Russia takes care of Cypriots

On Thursday, Russia vetoed a British and American backed UN Security Council resolution on Cyprus. In Moscow's opinion, the resolution would put pressure on the population before they vote on referenda on the reunification of the Greek and Turkish parts of the country on April 24.

This was the first time Russia had used its veto for nearly ten years. The last time Russia used its veto in the UN Security Council was on December 2, 1994 when the Bosnian problem was discussed.

According to Russia's ambassador to the UN, Gennady Gatilov, there were two reasons for the veto.

First, "the co-authors of the draft resolution ignored the opinion of other members of the council and put the draft resolution to the vote practically without discussing it." Second, Russia believes that there is no need to hastily adopt the resolution. That is, Moscow thinks that the resolution will deprive the Cypriots of the conditions for a free election. "We are convinced that the referenda, scheduled for April 24 in the two parts of Cyprus, must pass freely, without any outside interference or pressure," Mr. Gatilov said.

Russia's position is that the results of the referenda on Cyprus need to be seen and taken into account before the UN Security Council can take any steps.

The resolution had to approve of an embargo on the deliveries of arms to the island and to sanction the expansion and the change of the mandate of the UN mission there that has been going on since 1964.

Regardless the results of the referenda, it is important that Cyprus enter the EU on May 1. Diplomatic sources told RIA Novosti that planning the UN peacekeeping mission in Cyprus in advance was impossible without coordinating it with the European Union. It is not important, in this regard, whether all of Cyprus (if referenda on reunification is approved) or only the Greek part joins the EU.

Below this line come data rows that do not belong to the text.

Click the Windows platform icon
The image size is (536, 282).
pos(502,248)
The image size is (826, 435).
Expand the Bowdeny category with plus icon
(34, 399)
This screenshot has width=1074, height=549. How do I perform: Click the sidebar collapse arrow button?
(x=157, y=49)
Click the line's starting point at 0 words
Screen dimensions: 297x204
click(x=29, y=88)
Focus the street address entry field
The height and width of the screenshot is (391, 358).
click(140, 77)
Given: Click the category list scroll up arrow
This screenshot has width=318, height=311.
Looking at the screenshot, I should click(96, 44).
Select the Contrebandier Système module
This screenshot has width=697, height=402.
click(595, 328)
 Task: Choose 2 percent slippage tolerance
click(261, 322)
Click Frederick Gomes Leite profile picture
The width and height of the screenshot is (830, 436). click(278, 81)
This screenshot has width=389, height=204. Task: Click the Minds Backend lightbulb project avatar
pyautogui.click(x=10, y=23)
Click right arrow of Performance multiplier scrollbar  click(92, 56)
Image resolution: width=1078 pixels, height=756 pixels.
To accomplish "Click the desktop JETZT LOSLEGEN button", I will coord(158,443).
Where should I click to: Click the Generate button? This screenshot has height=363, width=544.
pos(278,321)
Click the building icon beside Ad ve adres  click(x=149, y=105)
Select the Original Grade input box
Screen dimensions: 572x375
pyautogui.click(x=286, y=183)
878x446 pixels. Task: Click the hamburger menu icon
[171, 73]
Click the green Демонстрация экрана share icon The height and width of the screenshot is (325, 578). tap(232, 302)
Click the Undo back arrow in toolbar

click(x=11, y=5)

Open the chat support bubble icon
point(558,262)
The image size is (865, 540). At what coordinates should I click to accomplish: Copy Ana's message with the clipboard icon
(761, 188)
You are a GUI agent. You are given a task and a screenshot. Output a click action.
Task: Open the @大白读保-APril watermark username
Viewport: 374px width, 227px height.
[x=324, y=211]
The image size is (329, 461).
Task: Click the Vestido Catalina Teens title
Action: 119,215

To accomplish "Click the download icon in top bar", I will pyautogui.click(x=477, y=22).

If part of the island's population votes against reunification under the plan proposed by the United Nations, the UN would have to develop a new plan to settle the problem. Therefore it is senseless to adopt a resolution now.

Such developments are quite possible, since a majority of Greek Cypriots are currently against reunification, because the UN plan takes into consideration mainly the position of the Turkish side. No UN Security Council guarantees will be able to make it viable

Believing such an outcome was possible, on Monday after negotiations with his Cypriot counterpart Georgios Iacovou, Foreign Minister Sergei Lavrov said "at first it is necessary to wait for the results of the referendums in both parts of Cyprus and only then, consider them in the UN Security Council." Therefore, the Russian veto was hardly a surprise. However, it does not mean that Moscow refuses to constructively work in the sphere of a Cyprus settlement. On the contrary, Russia insists on it. But only after the referenda, when it will be clear what the Cypriots want.